Kurdistan Dispute Damps Hopes Of Further Rise in Iraqi Exports

By Steve Negus, Iraq Correspondent, and Dino Mahtani in,London
Financial Times
November 22 2007

Iraq said yesterday it had boosted oil exports to nearly 2m barrels a day, thanks to the opening of a pipeline to Turkey. However, hopes for future increases could be damped by an increasingly vicious dispute between the Baghdad oil ministry and the northern Kurdistan autonomous region.

Falah Alamri, director general of Iraq's State Oil Marketing Organisation, told an international security forum in Bahrain that exports were now 1.8m-1.9m b/d, and production was 2.5m b/d - the highest that it has been since late 2004.

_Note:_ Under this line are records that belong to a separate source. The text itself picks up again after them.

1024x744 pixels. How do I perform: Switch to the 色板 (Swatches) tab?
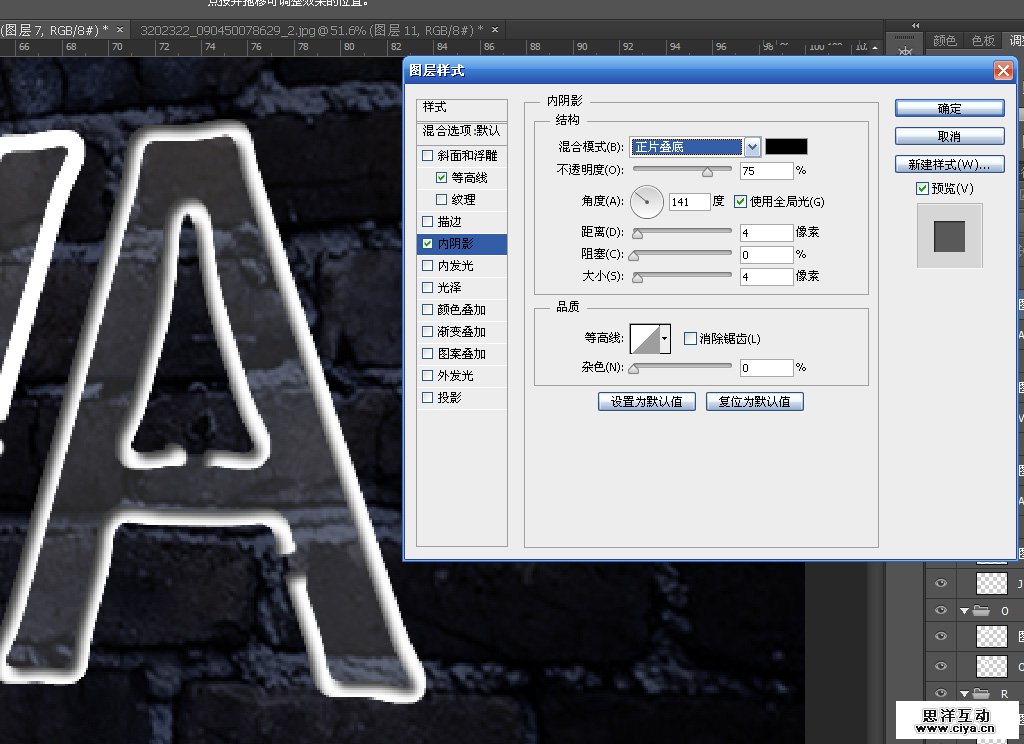(x=983, y=40)
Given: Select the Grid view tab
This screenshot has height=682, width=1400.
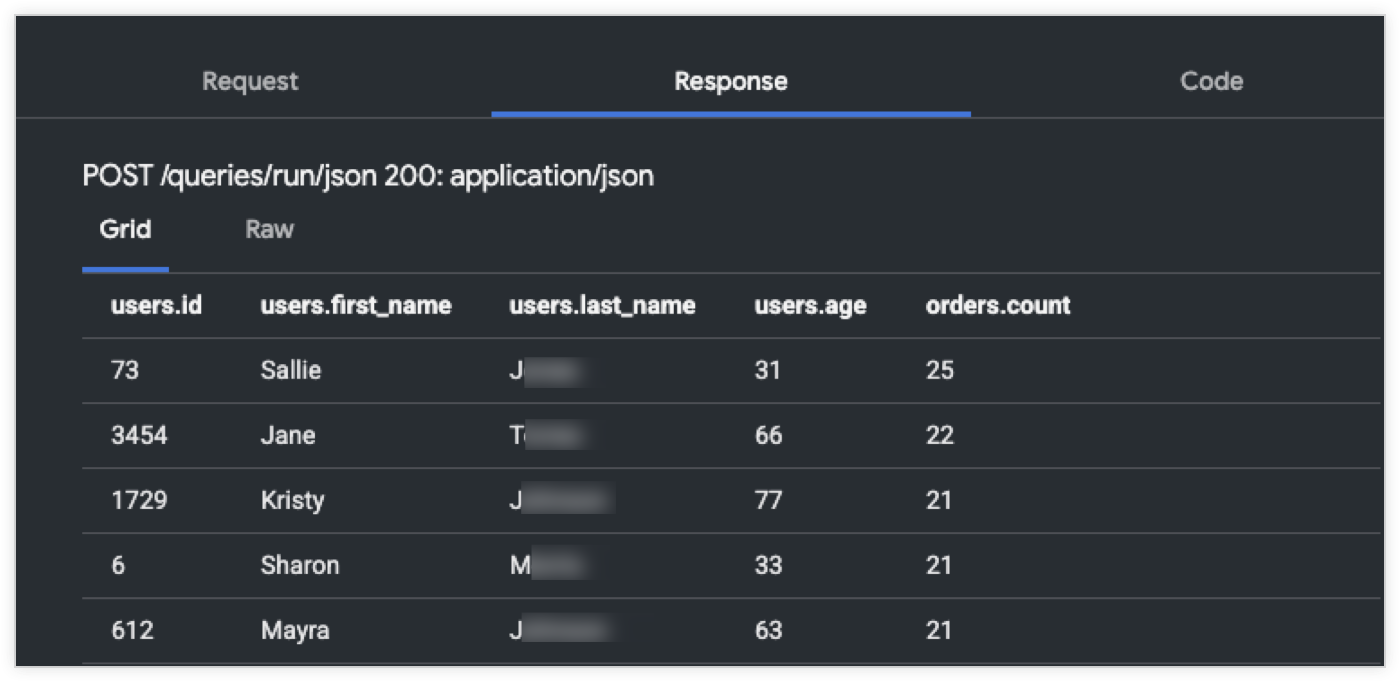Looking at the screenshot, I should click(x=125, y=230).
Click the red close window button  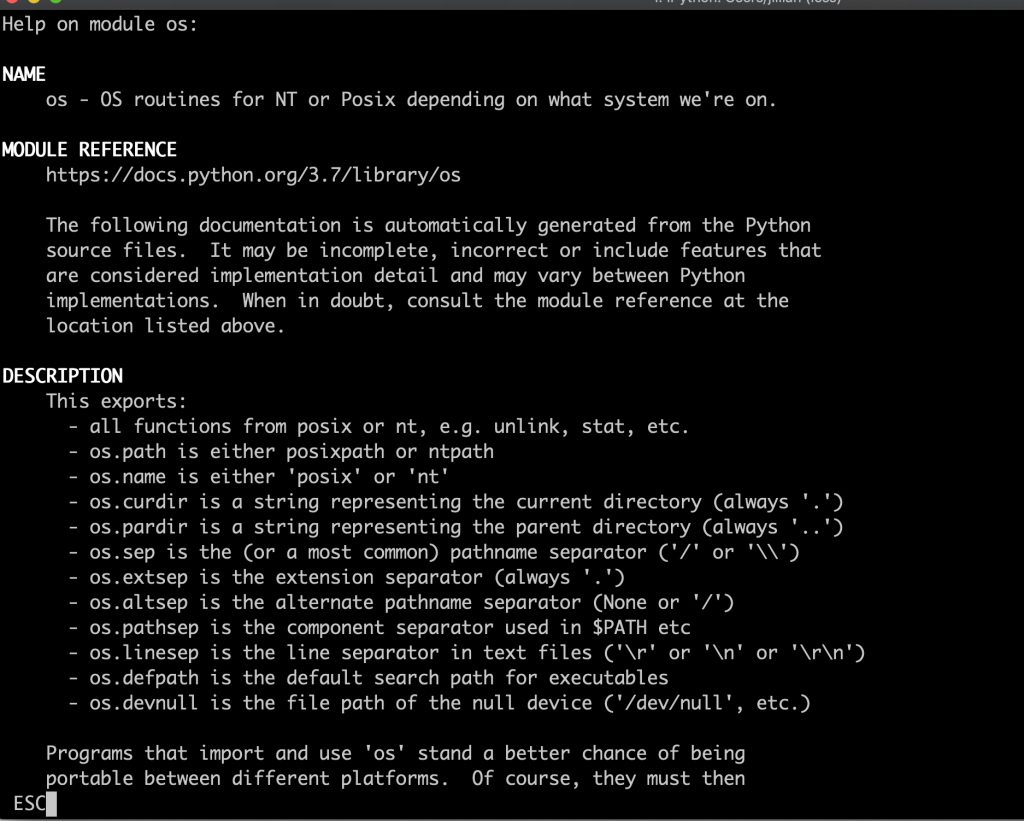[x=12, y=2]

Iraqi exports in September reached 1.9m b/d, a postwar record, and unlike earlier spikes the increase appears to have been sustained.

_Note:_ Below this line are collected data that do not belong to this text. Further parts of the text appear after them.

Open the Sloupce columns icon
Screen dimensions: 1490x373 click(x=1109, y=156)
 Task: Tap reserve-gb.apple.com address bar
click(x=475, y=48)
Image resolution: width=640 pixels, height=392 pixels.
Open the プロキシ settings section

The principal reason for the increased exports are the 300,000 b/d now traveling from the northern Kirkuk region to the Turkish Mediterranean port of Ceyhan. The new pipeline, which had been paralyzed by attacks, opened in August.

Mr Alamri said production could increase to 3m b/d by the end of 2008 and to 6m b/d within six years.

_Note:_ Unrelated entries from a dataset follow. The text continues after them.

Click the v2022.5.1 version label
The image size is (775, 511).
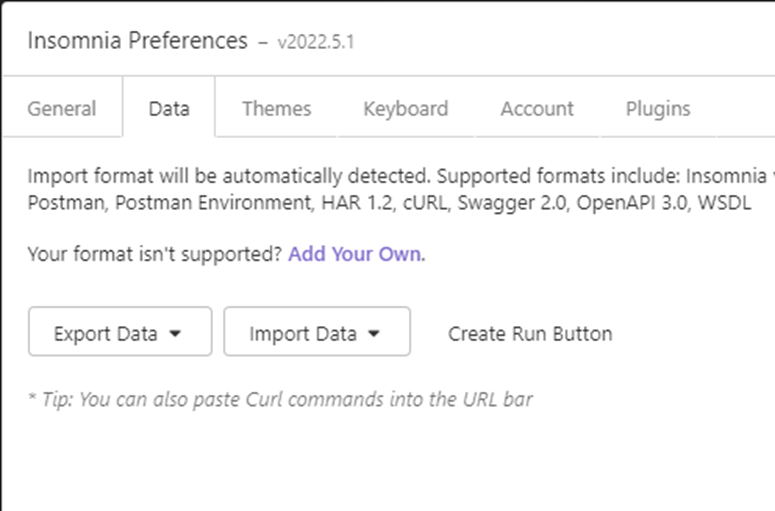(315, 43)
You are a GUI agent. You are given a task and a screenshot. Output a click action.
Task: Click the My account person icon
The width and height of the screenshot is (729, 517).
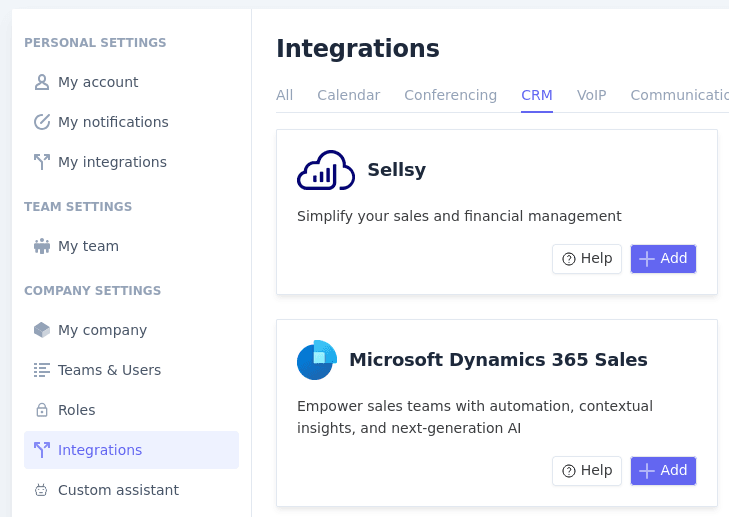tap(42, 82)
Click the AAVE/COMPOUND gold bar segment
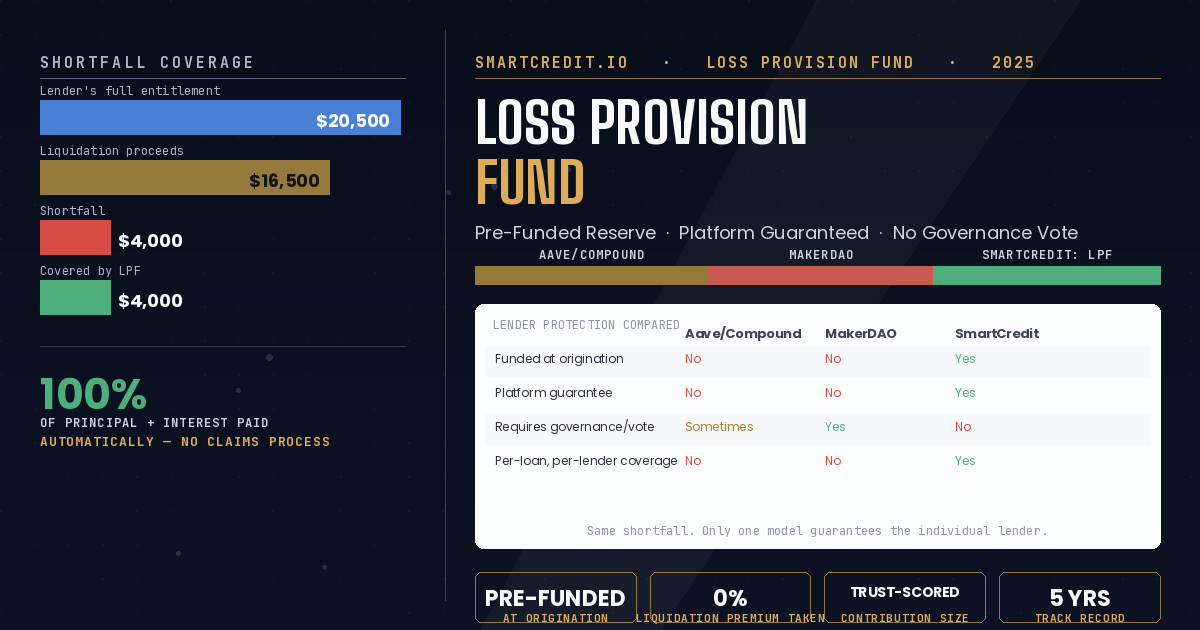Viewport: 1200px width, 630px height. (591, 275)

However, Iraq's chances of attracting foreign investment into the sector depend heavily on the passage of a law regulating the oil industry and the chances of its swift passage have been set back by an increasingly -bitter exchange of accusations between Baghdad and Kurdistan officials.

The KRG and Baghdad have been deadlocked for more than a year on details of the proposed law and are now clashing over who has the right to sign deals with oil companies in the interim.

The Kurdistan government says Iraq's constitution gives it the right to develop new oil fields in its territory, and it last week announced five new exploration deals with companies from -Britain, South Korea and elsewhere.

The Iraqi press yesterday quoted Hussein al-Falluji, a lawmaker from the Sunni-led Iraqi Consensus Front, as saying parliament was preparing a blacklist of companies that had signed contracts with the Kurdistan Regional Government.

The statement echoed remarks by Hussein al-Shahristani, the oil minister who last week warned that any oil company that signed a contract without federal government approval would "compromise their chances of getting business in future in Iraq".

Mr Shahristani also said that he would use legislation in force during the regime of the deposed president Saddam Hussein to strike deals with foreign groups.

In a statement released late on Tuesday, the KRG accused Mr Shahristani of having "chosen to side with anti-Kurdish elements from the Saddam era" and also of incompetence.

"Dr Shahristani has failed to deliver any meaningful projects through his ministry year after year. He has not managed to spend even a quarter of the annual federal budget allocated to his ministry and is now trying also to deter others from doing the right thing for the country."

Despite the KRG's insistence that it has the constitution on its side, the leverage Baghdad enjoys thanks to its control over the vast oil fields in southern Iraq will probably deter most big oil companies from doing business in Kurdistan.

"A KRG agreement is now the kiss of death in Baghdad," said one foreign company executive who does business in Iraq.

However, Baghdad itself could face difficulties lining up foreign investment deals as long as the law remains in dispute.